Supply Chains Shift as Trump Hails Panama Canal Deal

A major shift in global trade is underway as a BlackRock-led consortium acquires a controlling stake in Panama Ports Company.
The US$22.8bn deal with Hong Kong conglomerate CK Hutchison hands the US-based group control over key terminals at the Panama Canal, one of the most important trade routes in the world.
While CK Hutchison insists the sale is a purely commercial decision, US President Donald Trump has framed it as a geopolitical victory, declaring: “My administration will be reclaiming the Panama Canal and we've already started doing it.”
A strategic shift
The agreement grants the BlackRock consortium—alongside Terminal Investment and Global Infrastructure Partners—90% ownership of Panama Ports Company, which operates the Balboa and Cristobal terminals at either end of the canal.
These ports handle a significant volume of goods moving between the Atlantic and Pacific Oceans, making them critical to supply chains linking Asia, the Americas and Europe.
The US government has been pushing for reduced Chinese influence in Panama’s trade infrastructure, with officials citing security concerns over CK Hutchison’s long-term control of the ports. While the Hong Kong-based firm is publicly listed and not directly controlled by Beijing, its presence in a vital US trade corridor has been a point of contention.
"We are glad to see US investors acquire a controlling stake in Panama Ports Company, which owns and operates the ports of Balboa and Cristobal at either end of the Panama Canal," a US State Department official said.
Panamanian President Jose Raul Mulino, however, rejected Trump’s characterisation of the deal, saying: “The Panama Canal is not in the process of being reclaimed...the Canal is Panamanian and will continue to be Panamanian!” he posted on X.
Despite this, Trump has doubled down on his claims, linking the acquisition to broader efforts to secure US trade interests.
Markets feel the impact
For CK Hutchison, the sale represents a significant financial manoeuvre. The firm is selling its 80% stake in Hutchison Ports, valuing the equity at US$14.21bn.
However, with the repayment of shareholder loans, the final proceeds will exceed US$19bn. This figure is well above the US$13bn valuation analysts had previously estimated for the assets.
The announcement sent CK Hutchison’s stock soaring over 20% in Hong Kong trading, far outpacing the broader Hang Seng Index’s 2.8% rise.
Analysts at Citigroup noted that the “disposal would be significantly value enhancing,” while UBS pointed out that the proceeds could reduce CK Hutchison’s net debt of HK$138bn (US$17.76bn), potentially putting the company into a net cash position.
Goldman Sachs advised CK Hutchison on the sale, with sources stating that its president, John Waldron, was directly involved due to the transaction’s high profile.

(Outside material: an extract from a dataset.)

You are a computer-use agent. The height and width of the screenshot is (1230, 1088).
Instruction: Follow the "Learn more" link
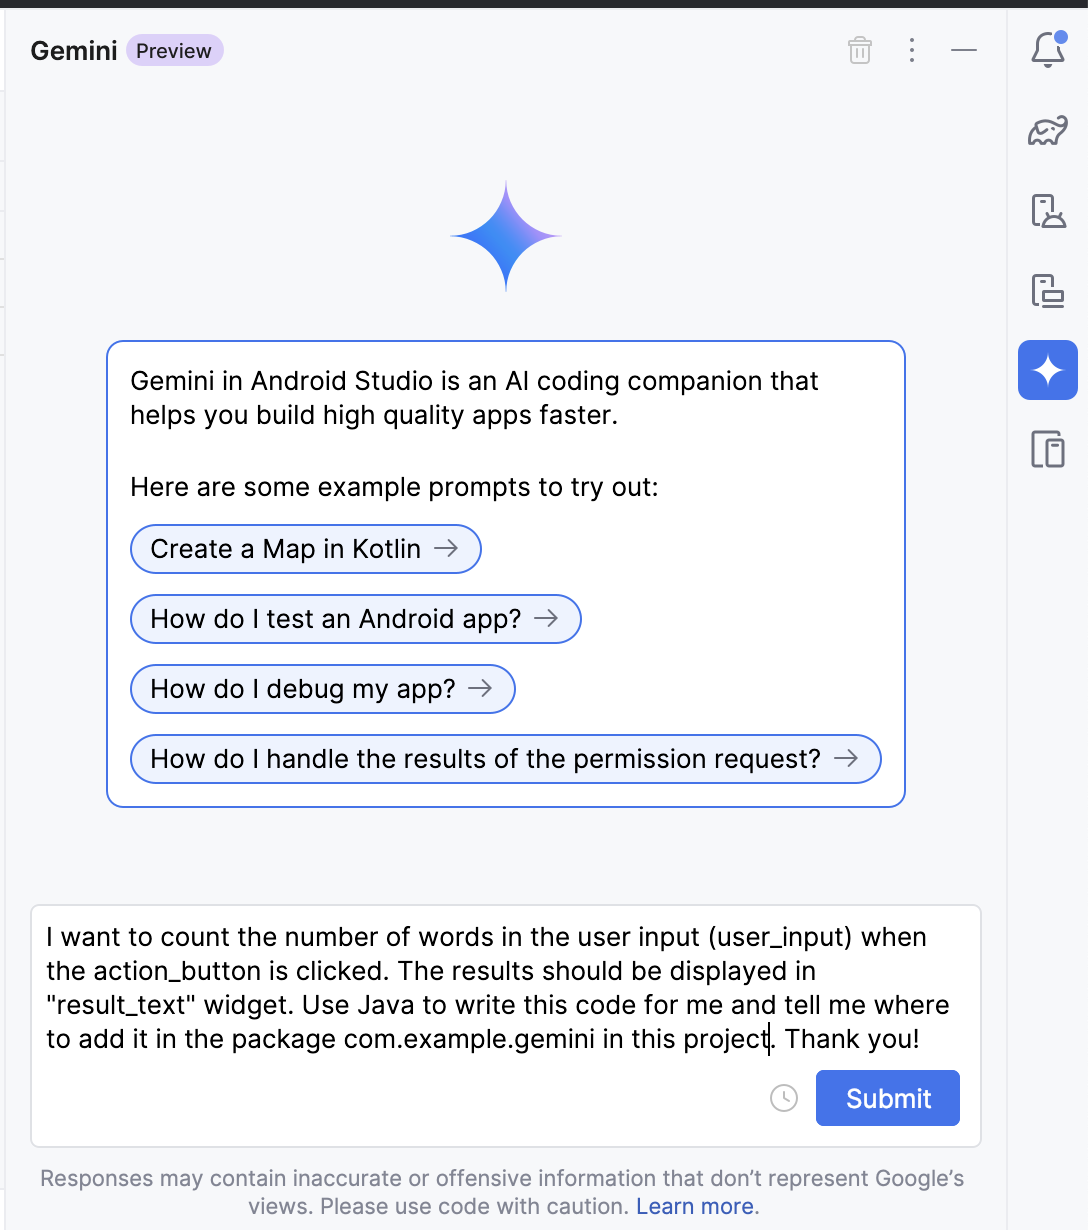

The company’s decision to exit the Panama business follows a trend of diversifying away from China, a strategy its billionaire owner, Li Ka-shing, has pursued since the 1980s.
Currently, only 12% of CK Hutchison’s revenue comes from Hong Kong and China, with the bulk now generated in Europe, the Asia-Pacific region and Canada.
"I would like to stress that the transaction is purely commercial in nature and wholly unrelated to recent political news reports concerning the Panama Ports," added Frank Sixt, CK Hutchison's Co-Managing Director.
What does this mean for global trade?
The Panama Canal remains a vital link in global supply chains, with around 12,000 vessels passing through each year, connecting 1,920 ports across 170 countries.
More than 75% of the ships using the canal are either heading to or coming from the United States. This strategic importance is one reason why control over its ports has been such a politically sensitive issue.
The US previously controlled the canal and the surrounding zone until the 1977 Torrijos-Carter Treaties transferred sovereignty to Panama, a process completed in 1999.
The canal’s history remains a contentious topic for many Panamanians, especially given the violent protests in 1964 when demonstrators clashed with US forces, resulting in dozens of deaths.
Meanwhile, JPMorgan described the sale as a “surprise” and potentially “opportunistic,” suggesting that CK Hutchison’s willingness to sell reflects a philosophy of acting whenever “the price is right.”
The firm’s infrastructure segment, which currently contributes 28% of earnings before interest, tax, depreciation and amortisation (EBITDA), will rise to 33% following the deal, while port operations will drop from 15% to just 1%.
As US investors take control of key Panama Canal trade hubs, the impact on supply chains will be closely watched.
Whether this move strengthens US strategic positioning or stirs further geopolitical tensions, the real test will come as global trade patterns adjust to the shift.